(Items listed in a dataset)
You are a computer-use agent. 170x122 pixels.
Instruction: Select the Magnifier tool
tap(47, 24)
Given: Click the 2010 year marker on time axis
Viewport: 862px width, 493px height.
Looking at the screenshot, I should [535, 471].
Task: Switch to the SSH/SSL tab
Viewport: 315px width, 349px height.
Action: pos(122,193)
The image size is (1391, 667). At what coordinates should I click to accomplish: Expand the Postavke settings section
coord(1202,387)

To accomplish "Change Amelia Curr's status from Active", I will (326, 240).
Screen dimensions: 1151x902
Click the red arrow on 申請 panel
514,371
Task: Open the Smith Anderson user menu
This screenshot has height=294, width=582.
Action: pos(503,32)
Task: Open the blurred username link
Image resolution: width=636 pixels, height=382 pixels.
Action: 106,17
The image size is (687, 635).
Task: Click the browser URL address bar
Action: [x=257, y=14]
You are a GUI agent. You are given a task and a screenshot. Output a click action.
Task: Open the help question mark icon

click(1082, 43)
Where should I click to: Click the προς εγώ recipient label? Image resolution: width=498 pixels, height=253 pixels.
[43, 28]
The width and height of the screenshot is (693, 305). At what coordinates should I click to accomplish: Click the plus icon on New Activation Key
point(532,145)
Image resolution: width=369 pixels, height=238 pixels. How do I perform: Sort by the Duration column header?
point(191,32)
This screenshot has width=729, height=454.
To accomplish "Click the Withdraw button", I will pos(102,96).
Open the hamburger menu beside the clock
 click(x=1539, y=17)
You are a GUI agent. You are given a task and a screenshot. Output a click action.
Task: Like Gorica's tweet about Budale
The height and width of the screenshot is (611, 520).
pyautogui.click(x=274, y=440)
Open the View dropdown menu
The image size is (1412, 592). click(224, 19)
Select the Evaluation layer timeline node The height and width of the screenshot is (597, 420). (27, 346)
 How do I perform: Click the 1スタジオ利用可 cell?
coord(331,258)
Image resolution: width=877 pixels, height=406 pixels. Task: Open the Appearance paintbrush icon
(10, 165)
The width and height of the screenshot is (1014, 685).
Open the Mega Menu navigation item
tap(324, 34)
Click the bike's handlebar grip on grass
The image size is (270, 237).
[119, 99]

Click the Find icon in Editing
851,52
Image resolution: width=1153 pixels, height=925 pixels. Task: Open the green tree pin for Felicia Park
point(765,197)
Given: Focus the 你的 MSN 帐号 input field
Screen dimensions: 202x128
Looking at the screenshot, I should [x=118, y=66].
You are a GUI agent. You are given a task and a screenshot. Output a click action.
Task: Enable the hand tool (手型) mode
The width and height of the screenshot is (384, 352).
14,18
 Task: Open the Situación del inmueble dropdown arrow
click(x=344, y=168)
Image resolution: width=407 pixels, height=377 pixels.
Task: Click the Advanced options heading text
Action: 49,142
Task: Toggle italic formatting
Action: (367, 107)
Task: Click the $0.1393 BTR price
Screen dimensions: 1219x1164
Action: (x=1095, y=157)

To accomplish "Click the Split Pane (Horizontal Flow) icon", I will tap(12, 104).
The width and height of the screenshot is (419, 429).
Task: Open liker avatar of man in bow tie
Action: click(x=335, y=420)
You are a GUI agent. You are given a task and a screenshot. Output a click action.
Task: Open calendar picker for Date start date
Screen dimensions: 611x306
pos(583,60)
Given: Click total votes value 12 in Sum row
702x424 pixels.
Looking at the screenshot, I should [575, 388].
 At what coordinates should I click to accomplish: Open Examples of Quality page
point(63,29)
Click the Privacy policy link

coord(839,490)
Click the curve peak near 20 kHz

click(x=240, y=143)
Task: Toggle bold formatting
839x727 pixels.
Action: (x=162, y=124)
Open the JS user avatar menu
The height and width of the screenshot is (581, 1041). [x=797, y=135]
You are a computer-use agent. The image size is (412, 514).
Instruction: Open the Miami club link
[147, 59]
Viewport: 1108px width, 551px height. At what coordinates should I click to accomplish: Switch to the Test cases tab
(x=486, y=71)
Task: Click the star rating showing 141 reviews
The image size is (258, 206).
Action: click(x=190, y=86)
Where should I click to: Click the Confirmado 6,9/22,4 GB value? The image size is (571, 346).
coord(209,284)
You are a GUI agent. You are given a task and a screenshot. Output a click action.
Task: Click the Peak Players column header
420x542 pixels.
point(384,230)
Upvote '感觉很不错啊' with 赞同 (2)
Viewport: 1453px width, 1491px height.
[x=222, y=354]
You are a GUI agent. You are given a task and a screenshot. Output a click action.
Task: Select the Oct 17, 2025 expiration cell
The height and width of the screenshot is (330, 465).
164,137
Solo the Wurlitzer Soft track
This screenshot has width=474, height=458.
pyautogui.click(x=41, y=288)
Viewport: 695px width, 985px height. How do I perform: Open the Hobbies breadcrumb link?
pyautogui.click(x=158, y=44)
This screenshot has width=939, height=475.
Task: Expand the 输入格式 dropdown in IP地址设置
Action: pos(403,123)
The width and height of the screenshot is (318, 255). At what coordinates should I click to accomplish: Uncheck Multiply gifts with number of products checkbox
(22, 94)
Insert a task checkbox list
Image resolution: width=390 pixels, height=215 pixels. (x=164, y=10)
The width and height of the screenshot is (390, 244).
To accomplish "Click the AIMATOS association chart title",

§ Work to be completed
Your job is to give the data above again exactly, in full.

§ Exercise answer
You are a computer-use agent. 170x122 pixels.
Instruction: Select the Magnifier tool
tap(47, 24)
Given: Click the 2010 year marker on time axis
Viewport: 862px width, 493px height.
Looking at the screenshot, I should [535, 471].
Task: Switch to the SSH/SSL tab
Viewport: 315px width, 349px height.
Action: pos(122,193)
The image size is (1391, 667). At what coordinates should I click to accomplish: Expand the Postavke settings section
coord(1202,387)

To accomplish "Change Amelia Curr's status from Active", I will (326, 240).
Screen dimensions: 1151x902
Click the red arrow on 申請 panel
514,371
Task: Open the Smith Anderson user menu
This screenshot has height=294, width=582.
Action: pos(503,32)
Task: Open the blurred username link
Image resolution: width=636 pixels, height=382 pixels.
Action: 106,17
The image size is (687, 635).
Task: Click the browser URL address bar
Action: [x=257, y=14]
You are a GUI agent. You are given a task and a screenshot. Output a click action.
Task: Open the help question mark icon

click(1082, 43)
Where should I click to: Click the προς εγώ recipient label? Image resolution: width=498 pixels, height=253 pixels.
[43, 28]
The width and height of the screenshot is (693, 305). At what coordinates should I click to accomplish: Click the plus icon on New Activation Key
point(532,145)
Image resolution: width=369 pixels, height=238 pixels. How do I perform: Sort by the Duration column header?
point(191,32)
This screenshot has width=729, height=454.
To accomplish "Click the Withdraw button", I will pos(102,96).
Open the hamburger menu beside the clock
 click(x=1539, y=17)
You are a GUI agent. You are given a task and a screenshot. Output a click action.
Task: Like Gorica's tweet about Budale
The height and width of the screenshot is (611, 520).
pyautogui.click(x=274, y=440)
Open the View dropdown menu
The image size is (1412, 592). click(224, 19)
Select the Evaluation layer timeline node The height and width of the screenshot is (597, 420). (27, 346)
 How do I perform: Click the 1スタジオ利用可 cell?
coord(331,258)
Image resolution: width=877 pixels, height=406 pixels. Task: Open the Appearance paintbrush icon
(10, 165)
The width and height of the screenshot is (1014, 685).
Open the Mega Menu navigation item
tap(324, 34)
Click the bike's handlebar grip on grass
The image size is (270, 237).
[119, 99]

Click the Find icon in Editing
851,52
Image resolution: width=1153 pixels, height=925 pixels. Task: Open the green tree pin for Felicia Park
point(765,197)
Given: Focus the 你的 MSN 帐号 input field
Screen dimensions: 202x128
Looking at the screenshot, I should [x=118, y=66].
You are a GUI agent. You are given a task and a screenshot. Output a click action.
Task: Enable the hand tool (手型) mode
The width and height of the screenshot is (384, 352).
14,18
 Task: Open the Situación del inmueble dropdown arrow
click(x=344, y=168)
Image resolution: width=407 pixels, height=377 pixels.
Task: Click the Advanced options heading text
Action: 49,142
Task: Toggle italic formatting
Action: (367, 107)
Task: Click the $0.1393 BTR price
Screen dimensions: 1219x1164
Action: (x=1095, y=157)

To accomplish "Click the Split Pane (Horizontal Flow) icon", I will tap(12, 104).
The width and height of the screenshot is (419, 429).
Task: Open liker avatar of man in bow tie
Action: click(x=335, y=420)
You are a GUI agent. You are given a task and a screenshot. Output a click action.
Task: Open calendar picker for Date start date
Screen dimensions: 611x306
pos(583,60)
Given: Click total votes value 12 in Sum row
702x424 pixels.
Looking at the screenshot, I should [575, 388].
 At what coordinates should I click to accomplish: Open Examples of Quality page
point(63,29)
Click the Privacy policy link

coord(839,490)
Click the curve peak near 20 kHz

click(x=240, y=143)
Task: Toggle bold formatting
839x727 pixels.
Action: (x=162, y=124)
Open the JS user avatar menu
The height and width of the screenshot is (581, 1041). [x=797, y=135]
You are a computer-use agent. The image size is (412, 514).
Instruction: Open the Miami club link
[147, 59]
Viewport: 1108px width, 551px height. At what coordinates should I click to accomplish: Switch to the Test cases tab
(x=486, y=71)
Task: Click the star rating showing 141 reviews
The image size is (258, 206).
Action: click(x=190, y=86)
Where should I click to: Click the Confirmado 6,9/22,4 GB value? The image size is (571, 346).
coord(209,284)
You are a GUI agent. You are given a task and a screenshot. Output a click action.
Task: Click the Peak Players column header
420x542 pixels.
point(384,230)
Upvote '感觉很不错啊' with 赞同 (2)
Viewport: 1453px width, 1491px height.
[x=222, y=354]
You are a GUI agent. You are given a task and a screenshot. Output a click action.
Task: Select the Oct 17, 2025 expiration cell
The height and width of the screenshot is (330, 465).
164,137
Solo the Wurlitzer Soft track
This screenshot has width=474, height=458.
pyautogui.click(x=41, y=288)
Viewport: 695px width, 985px height. How do I perform: Open the Hobbies breadcrumb link?
pyautogui.click(x=158, y=44)
This screenshot has width=939, height=475.
Task: Expand the 输入格式 dropdown in IP地址设置
Action: pos(403,123)
The width and height of the screenshot is (318, 255). At what coordinates should I click to accomplish: Uncheck Multiply gifts with number of products checkbox
(22, 94)
Insert a task checkbox list
Image resolution: width=390 pixels, height=215 pixels. (x=164, y=10)
The width and height of the screenshot is (390, 244).
To accomplish "Click the AIMATOS association chart title",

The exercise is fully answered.